Rebbi — Rabbi Yehudah HaNasi — taught that "nefesh (the vital soul) for nefesh" — "a life for a life" — means monetary compensation, not literal execution. The Torah is requiring the payment of a life's monetary value, not the taking of the striker's life.
But perhaps "nefesh" should be understood literally — an actual life for a life? Rebbi rejected this through a gezeirah shavah, a verbal analogy. The word "imposed" (yashith) appears in this verse, and the same root (yushath) appears in (Exodus 21:30), which deals explicitly with monetary ransom. Just as "imposed" in the ransom context clearly means monetary payment, "imposed" here also means monetary payment.
This interpretation has dramatic implications. The famous principle of "a life for a life" — which sounds like an endorsement of capital punishment or at least strict retaliatory justice — is read by Rebbi as a financial obligation. You do not pay with your own life. You pay with money equivalent to the value of the life lost.

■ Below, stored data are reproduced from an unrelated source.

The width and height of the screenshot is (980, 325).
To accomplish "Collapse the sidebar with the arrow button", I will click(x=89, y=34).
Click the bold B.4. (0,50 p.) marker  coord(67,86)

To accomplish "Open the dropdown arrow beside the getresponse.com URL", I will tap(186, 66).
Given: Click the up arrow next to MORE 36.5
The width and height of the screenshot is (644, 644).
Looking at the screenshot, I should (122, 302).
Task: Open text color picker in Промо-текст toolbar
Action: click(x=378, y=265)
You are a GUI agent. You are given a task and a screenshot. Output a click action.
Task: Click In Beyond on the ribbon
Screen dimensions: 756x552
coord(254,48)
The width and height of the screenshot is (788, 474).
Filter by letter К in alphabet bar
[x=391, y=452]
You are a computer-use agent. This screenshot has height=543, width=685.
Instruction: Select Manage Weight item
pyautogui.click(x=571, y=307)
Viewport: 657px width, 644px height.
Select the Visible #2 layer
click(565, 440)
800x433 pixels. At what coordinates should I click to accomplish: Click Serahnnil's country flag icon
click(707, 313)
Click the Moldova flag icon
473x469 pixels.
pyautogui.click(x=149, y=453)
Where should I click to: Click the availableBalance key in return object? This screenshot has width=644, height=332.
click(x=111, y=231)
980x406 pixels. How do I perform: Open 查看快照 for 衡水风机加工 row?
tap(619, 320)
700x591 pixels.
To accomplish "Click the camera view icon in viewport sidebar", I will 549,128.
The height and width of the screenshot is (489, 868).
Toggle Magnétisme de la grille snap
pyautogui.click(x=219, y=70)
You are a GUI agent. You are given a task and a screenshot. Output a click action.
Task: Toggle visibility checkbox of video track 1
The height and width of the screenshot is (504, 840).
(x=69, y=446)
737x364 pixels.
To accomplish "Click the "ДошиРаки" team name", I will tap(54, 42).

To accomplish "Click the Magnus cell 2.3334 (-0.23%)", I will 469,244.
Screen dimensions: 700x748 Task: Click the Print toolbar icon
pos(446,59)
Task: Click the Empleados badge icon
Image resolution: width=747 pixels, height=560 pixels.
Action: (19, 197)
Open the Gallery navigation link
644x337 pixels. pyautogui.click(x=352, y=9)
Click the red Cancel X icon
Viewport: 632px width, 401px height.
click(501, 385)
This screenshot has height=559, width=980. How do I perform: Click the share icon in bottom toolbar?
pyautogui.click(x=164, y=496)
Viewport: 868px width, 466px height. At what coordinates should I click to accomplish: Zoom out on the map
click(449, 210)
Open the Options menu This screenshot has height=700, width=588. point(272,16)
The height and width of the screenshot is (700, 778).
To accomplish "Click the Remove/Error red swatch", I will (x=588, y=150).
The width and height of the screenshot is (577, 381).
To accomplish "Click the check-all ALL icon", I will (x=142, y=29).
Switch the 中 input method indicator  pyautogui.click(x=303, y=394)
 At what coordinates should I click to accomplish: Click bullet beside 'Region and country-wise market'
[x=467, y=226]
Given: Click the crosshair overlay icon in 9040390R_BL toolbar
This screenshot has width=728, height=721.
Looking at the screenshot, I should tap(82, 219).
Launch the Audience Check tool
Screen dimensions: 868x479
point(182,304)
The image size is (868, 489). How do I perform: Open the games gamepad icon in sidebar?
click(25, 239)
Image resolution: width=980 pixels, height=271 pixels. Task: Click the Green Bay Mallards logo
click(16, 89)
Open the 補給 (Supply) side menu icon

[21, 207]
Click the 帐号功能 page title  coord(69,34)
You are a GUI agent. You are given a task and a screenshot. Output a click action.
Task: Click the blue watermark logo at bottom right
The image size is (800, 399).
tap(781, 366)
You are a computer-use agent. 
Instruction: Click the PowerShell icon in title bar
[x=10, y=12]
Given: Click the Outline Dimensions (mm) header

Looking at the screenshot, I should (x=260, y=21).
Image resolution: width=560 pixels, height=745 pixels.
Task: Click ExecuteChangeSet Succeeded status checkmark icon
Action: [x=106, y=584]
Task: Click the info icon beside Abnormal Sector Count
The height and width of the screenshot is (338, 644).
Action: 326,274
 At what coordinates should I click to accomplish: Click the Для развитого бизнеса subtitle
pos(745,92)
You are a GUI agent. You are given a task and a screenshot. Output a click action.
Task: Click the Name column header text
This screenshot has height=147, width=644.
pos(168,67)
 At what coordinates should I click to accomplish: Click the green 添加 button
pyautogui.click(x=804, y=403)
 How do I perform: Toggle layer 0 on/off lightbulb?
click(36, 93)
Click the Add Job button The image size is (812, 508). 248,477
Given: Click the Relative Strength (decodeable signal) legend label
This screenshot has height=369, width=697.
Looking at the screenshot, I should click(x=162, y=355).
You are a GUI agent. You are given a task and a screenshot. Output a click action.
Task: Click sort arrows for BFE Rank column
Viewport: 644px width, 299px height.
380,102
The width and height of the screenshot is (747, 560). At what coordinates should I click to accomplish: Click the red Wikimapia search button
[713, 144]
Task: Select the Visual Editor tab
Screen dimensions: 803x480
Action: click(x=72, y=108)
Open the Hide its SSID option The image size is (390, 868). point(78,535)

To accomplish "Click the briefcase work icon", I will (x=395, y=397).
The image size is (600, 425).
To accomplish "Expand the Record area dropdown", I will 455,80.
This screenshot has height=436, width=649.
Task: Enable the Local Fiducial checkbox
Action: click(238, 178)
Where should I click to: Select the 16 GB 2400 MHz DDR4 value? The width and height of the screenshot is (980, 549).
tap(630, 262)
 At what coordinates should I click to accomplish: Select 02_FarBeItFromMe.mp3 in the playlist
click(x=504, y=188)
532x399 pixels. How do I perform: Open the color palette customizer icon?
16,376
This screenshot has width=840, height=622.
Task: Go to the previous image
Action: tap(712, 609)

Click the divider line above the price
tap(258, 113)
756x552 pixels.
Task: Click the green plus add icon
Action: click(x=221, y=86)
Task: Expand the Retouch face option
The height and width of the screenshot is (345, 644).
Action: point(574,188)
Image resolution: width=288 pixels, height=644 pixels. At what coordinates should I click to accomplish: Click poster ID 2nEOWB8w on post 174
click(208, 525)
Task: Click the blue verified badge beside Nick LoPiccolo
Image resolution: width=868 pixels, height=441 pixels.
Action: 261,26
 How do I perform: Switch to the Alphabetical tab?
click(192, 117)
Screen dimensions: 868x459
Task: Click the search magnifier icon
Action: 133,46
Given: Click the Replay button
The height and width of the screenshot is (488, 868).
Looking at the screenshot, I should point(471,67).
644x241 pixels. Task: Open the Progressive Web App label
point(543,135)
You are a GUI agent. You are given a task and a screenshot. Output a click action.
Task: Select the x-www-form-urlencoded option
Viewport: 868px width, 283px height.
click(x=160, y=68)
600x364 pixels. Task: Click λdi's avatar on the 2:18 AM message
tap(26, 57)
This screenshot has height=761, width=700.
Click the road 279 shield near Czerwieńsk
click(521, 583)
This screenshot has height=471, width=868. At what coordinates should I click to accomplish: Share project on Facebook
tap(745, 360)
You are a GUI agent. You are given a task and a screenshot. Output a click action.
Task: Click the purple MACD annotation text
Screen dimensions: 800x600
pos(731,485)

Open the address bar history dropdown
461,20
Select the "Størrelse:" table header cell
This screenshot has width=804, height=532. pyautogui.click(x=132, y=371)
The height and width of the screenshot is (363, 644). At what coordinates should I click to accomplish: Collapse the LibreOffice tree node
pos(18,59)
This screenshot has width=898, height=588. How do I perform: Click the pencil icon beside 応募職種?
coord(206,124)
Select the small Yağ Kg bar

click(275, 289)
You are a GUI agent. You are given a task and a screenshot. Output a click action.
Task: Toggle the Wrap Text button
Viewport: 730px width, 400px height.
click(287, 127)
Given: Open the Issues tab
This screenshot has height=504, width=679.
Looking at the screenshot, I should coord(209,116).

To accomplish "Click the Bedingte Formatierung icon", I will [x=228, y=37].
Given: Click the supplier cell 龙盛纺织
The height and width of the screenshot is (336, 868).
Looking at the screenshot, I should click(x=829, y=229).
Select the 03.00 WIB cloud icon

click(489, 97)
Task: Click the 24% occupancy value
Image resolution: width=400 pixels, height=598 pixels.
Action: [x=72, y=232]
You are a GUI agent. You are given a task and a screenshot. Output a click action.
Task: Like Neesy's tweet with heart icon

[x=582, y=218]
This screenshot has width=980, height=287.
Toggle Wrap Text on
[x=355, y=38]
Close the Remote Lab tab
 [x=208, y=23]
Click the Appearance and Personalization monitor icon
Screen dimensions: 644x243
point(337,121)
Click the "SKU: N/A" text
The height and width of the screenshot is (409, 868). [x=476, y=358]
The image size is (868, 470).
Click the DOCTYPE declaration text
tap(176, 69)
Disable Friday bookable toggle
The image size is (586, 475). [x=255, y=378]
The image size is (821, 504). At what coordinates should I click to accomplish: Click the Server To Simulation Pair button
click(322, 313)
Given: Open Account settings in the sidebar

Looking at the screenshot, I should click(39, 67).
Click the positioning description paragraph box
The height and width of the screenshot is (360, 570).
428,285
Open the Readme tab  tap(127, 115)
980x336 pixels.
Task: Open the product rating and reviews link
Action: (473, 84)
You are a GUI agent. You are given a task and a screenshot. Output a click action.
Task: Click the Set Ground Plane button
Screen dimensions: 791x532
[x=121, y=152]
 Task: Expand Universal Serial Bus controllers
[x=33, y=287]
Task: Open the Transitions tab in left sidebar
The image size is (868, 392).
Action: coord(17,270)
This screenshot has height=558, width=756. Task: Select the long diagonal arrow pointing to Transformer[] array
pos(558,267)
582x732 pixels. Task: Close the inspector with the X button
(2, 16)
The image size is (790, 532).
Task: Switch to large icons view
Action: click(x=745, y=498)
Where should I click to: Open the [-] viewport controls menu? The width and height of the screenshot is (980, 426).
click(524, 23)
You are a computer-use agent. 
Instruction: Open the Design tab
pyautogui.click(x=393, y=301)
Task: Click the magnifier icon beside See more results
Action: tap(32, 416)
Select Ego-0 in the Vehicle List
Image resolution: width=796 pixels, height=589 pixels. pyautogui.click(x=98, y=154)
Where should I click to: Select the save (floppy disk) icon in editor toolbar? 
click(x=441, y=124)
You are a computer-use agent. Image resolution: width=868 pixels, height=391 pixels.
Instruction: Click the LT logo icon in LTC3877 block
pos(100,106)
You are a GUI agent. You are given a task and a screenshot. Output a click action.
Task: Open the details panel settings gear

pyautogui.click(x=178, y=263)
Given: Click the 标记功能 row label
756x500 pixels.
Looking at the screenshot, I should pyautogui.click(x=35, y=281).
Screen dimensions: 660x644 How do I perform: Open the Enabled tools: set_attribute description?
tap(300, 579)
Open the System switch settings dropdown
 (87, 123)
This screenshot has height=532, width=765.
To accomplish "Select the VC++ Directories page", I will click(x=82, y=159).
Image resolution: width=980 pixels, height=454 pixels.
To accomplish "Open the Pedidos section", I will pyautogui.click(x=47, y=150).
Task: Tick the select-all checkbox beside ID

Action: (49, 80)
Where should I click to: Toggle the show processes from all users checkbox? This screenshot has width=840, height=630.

This aligns with the broader rabbinic understanding of "eye for an eye" as monetary compensation rather than literal bodily retaliation. The Torah's language of equivalence — eye for eye, life for life — establishes the measure of what is owed, not the method of payment. The currency is always money. The victim's family receives financial redress. The principle is proportional justice, not symmetrical violence.